À sa Une du 13 juin 1936, Le Matin annonce que la Chambre des députés a adopté la veille la loi sur les congés payés annuels qui sera finalement promulguée le 20 juin suivant. Voilà bien ce qui sera un grand changement dans la vie quotidienne estivale des français. C’était une revendication bien ancrée dans les mouvements de grève qui ont accompagné la victoire du Front Populaire. Au lendemain de la nomination de Léon Blum comme président du Conseil, le 4 juin 1936, le journal Le Petit Parisien évoque en une la revendication des congés payés comme une des priorités. La Dépêche (ancêtre de La Dépêche du Midi) à sa une de l’édition du 10 juillet 1936 consacre un long papier au « Ministère des loisirs ». Celui-ci explique le rédacteur « est la conséquence logique et nécessaire des quarante heures de travail par semaine et des nouveaux moments de liberté quotidienne qui en résultent. » Et d’ailleurs c’est dans le même esprit qu’en 1981 sera créé l’éphémère Ministère du Temps Libre !…

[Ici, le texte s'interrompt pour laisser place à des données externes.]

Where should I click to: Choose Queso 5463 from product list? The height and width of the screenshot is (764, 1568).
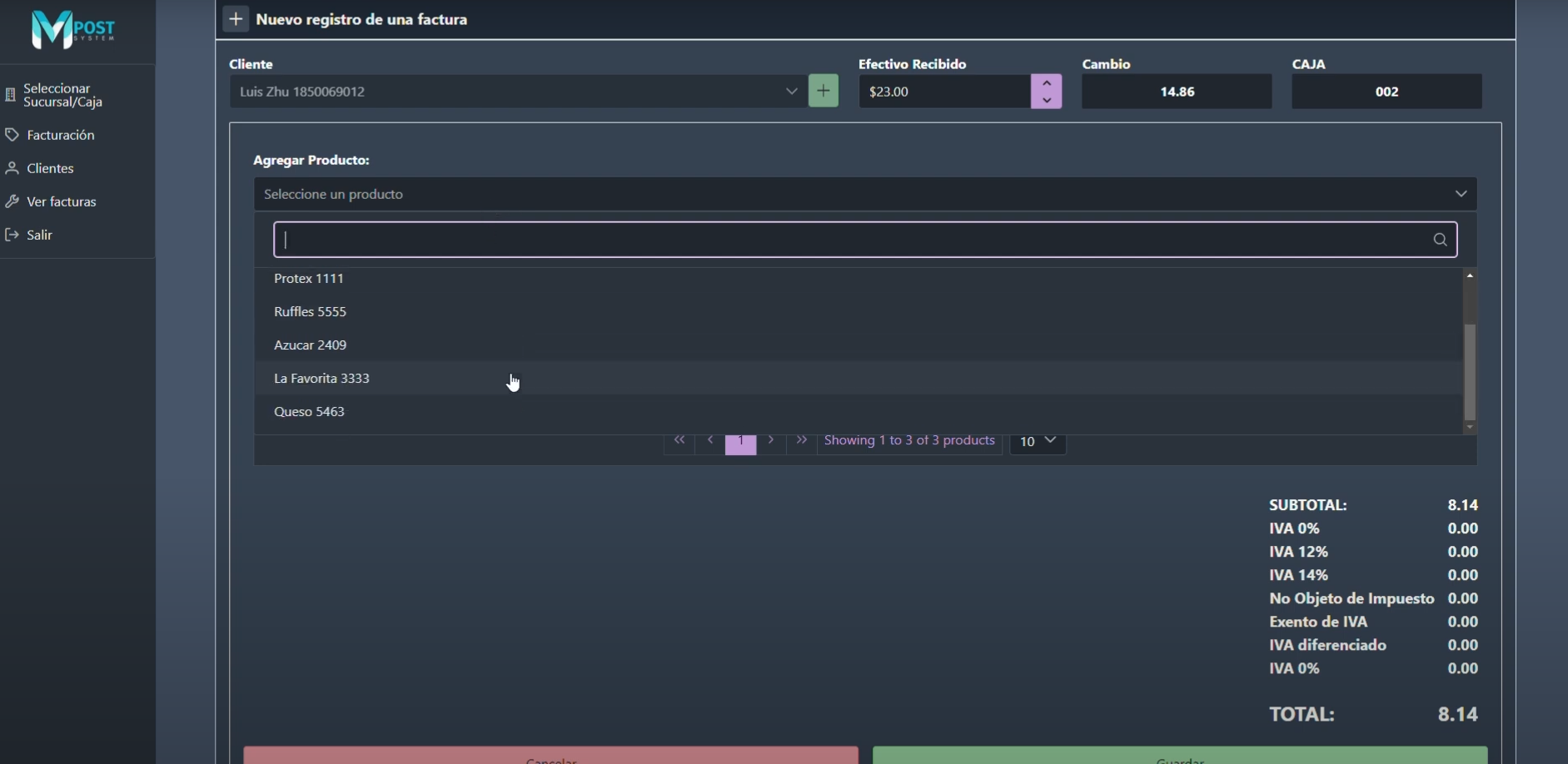(310, 412)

Pour la première fois 600.000 Français prendront des congés payés cet-été là. Ils partent en vélo ou en train avec un billet spécial travailleurs. À la Une de Paris Soir du dimanche 16 août une photo d’un quai de gare noir de monde dans la capitale avec ce titre : « Le beau temps revenu, les parisiens sont partis pour la campagne ». A la une du Populaire du 17 août 1936 deux photos, des baigneurs dans une piscine et un jeune garçon faisant un château de sable sur une plage avec cette légende : « Enfin la chaleur ! Tandis que les travailleurs en congés ont emmené leurs femmes et leurs gosses sur les plages de la mer et de l’océan, ceux qui n’ont pas pu partir ont pris d’assaut les piscines de la capitale. » Lorsque la première vague des bénéficiaires des congés payés va arriver sur les plages, notamment les plages normandes, c’est la presse réactionnaire qui va y aller de son ironie. Caricatures dans Le Figaro de ces ouvriers en casquette qui mangent du saucisson sur la plage du Touquet. A contrario dans La Vie Ouvrière, le journal de la CGT, le dessinateur René Dubosc montre une respiration idyllique de ce moment.
Paradoxalement durant cet été 1936 la presse sera assez avare de reportages sur les premiers congés payés. Et pour cause, elle a d’autres chats à fouetter. En effet l’actualité de l’été 36 n’est pas dominée par le nouveau farniente, mais par la guerre civile en Espagne. C’est début juillet 1936 qu’une conspiration nationaliste a lancé la rébellion contre la République avec le putsch du 17 juillet suivi en août d’importants combats en Estrémadure et à Séville. La presse écrite fait ses Unes d’août sur cette guerre au-delà des Pyrénées. Ainsi va l’actualité laissant loin les plages et les premiers congés payés.